MELBOURNE (Reuters) - England’s World Cup opener is only two days away, but captain Eoin Morgan will delve into the past for inspiration to reverse his poor batting form and help his team cope with their demons facing Australia on home soil.
A crowd of 90,000 is expected at the Melbourne Cricket Ground for Saturday’s match, and most of the fans will hope the tournament’s co-hosts post a big win to continue their dominance of their arch-rivals since the 5-0 Ashes sweep a year ago.
Morgan, who replaced the out-of-form Alastair Cook as skipper late last year, is himself out of sorts with the bat and posted a third duck from four innings in England’s loss to Pakistan in Sydney on Wednesday, their final World Cup warmup.
The MCG bear-pit can be a daunting place for a player battling queries around their game, but Morgan was “not really” concerned.
“I went through a little bit of a bad patch before Christmas and I think since then through the Big Bash I’ve started to turn things around,” he told reporters at the venue on Thursday, referring to Australia’s domestic Twenty20 competition.

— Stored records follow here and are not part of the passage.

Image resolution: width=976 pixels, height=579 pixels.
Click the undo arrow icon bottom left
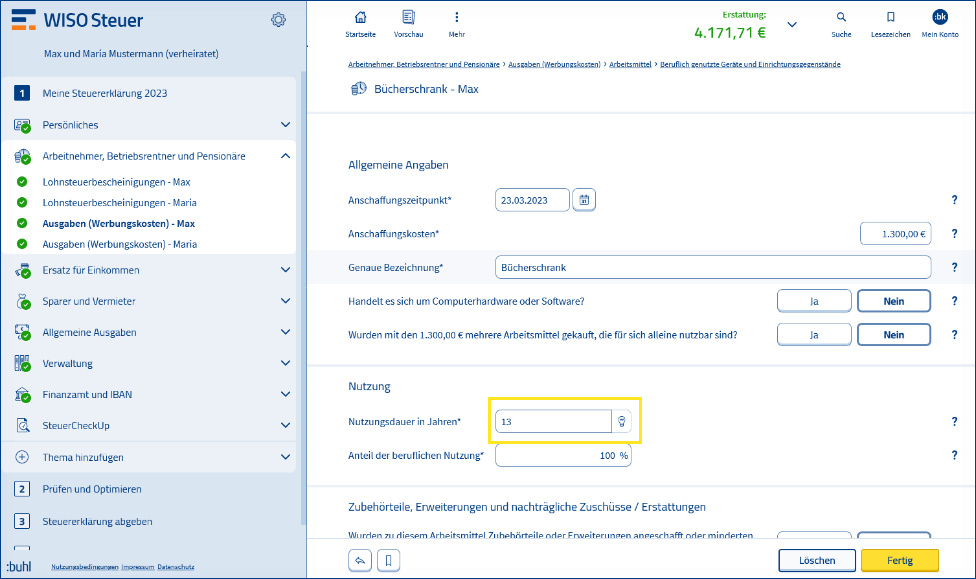[x=360, y=560]
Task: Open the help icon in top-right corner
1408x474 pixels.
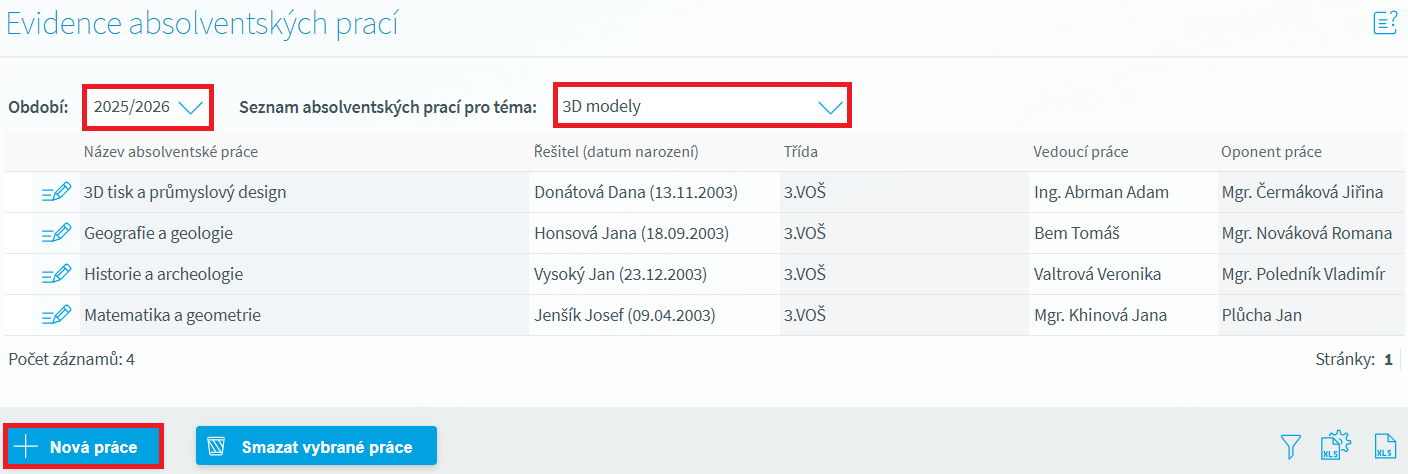Action: (x=1385, y=23)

”I’ve had a couple of low scores, but obviously I‘m looking to cash in on Saturday if I manage to get past 10 to 20 balls.
”(It was) four or five games since I last scored a 100, so I don’t have to look that far back to actually reconnect with what works well for me.
”I took a lot out of that 100 I scored in Sydney, particularly as it was against Australia and the first game is a big one against Australia. I take a lot of confidence from that game.
“I find it really easy to reconnect with the past and find what I do well and be very individually focused when the chips are down.”
England have lost 13 of their past 15 one-day matches away to Australia, including their last three matches during the recent triangular series with India.
The last harrowing tour of Australia, when England lost the Ashes and the following one-day series 4-1, will be fresh in the minds of seasoned players like Ian Bell and frontline seamers James Anderson and Stuart Broad.
Morgan said his squad would need to remember happier days when England held the whiphand.
“We’ve all, the majority of the side, have all been in (winning) positions before,” he said.
“It’s swings and roundabouts. We’ve been in that position before and our time will come.”